Three young professionals will now be in charge of Uber’s main operations after CEO Travis Kalanick stepped down from his role for sometime just weeks after a pair of workplace probes found dozens of mishandled human-resources claims during his tenure.
Rachel Holt, Andrew Macdonald and Pierre-Dimitri Gore-Coty will be calling the shots over the Uber until Kalanick returns. While officially Uber will be managed by a 14-person committee until the return of CEO Travis Kalanick, these three executives will be in charge of Uber’s main operations.
The managers of Uber’s three regions were all consulting associates at Bain & Co within a few years of jumping aboard the young ride-hailing startup. Rachel Holt joined in 2011 to help put the first cars on the road in Washington, DC, Uber’s sixth city. The next year, Andrew Macdonald was hired to do the same in Toronto, while Pierre-Dimitri Gore-Coty oversaw France.
Holt runs Uber’s business in the US and Canada; Macdonald oversees Asia and Latin America; and Gore-Coty has Europe, West Asia and Africa under his belt.
Each regional manager operates with significant autonomy. They help determine prices in their cities and expenses for recruiting drivers. Regions have their own marketing departments and customer service representatives. Managers have final say in many of the legal and product decisions affecting their territories.
With the core business now in the hands of three executives, it’s up to Frances Frei, the new senior vice-president for strategy and leadership, to wrangle them and the 10 others on the committee.
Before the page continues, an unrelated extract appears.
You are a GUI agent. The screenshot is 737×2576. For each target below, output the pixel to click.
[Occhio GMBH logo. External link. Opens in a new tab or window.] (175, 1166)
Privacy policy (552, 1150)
However, it’s not clear who, if anyone, will step up to make bigger decisions in a company that’s historically been an autocracy. Employees are still reeling from Uber’s investigation by US Attorney General Eric Holder into cultural failings and other indiscretions, and must work on implementing the fixes he recommended. The company is spending lavishly on money-losing endeavours into food delivery and self-driving cars.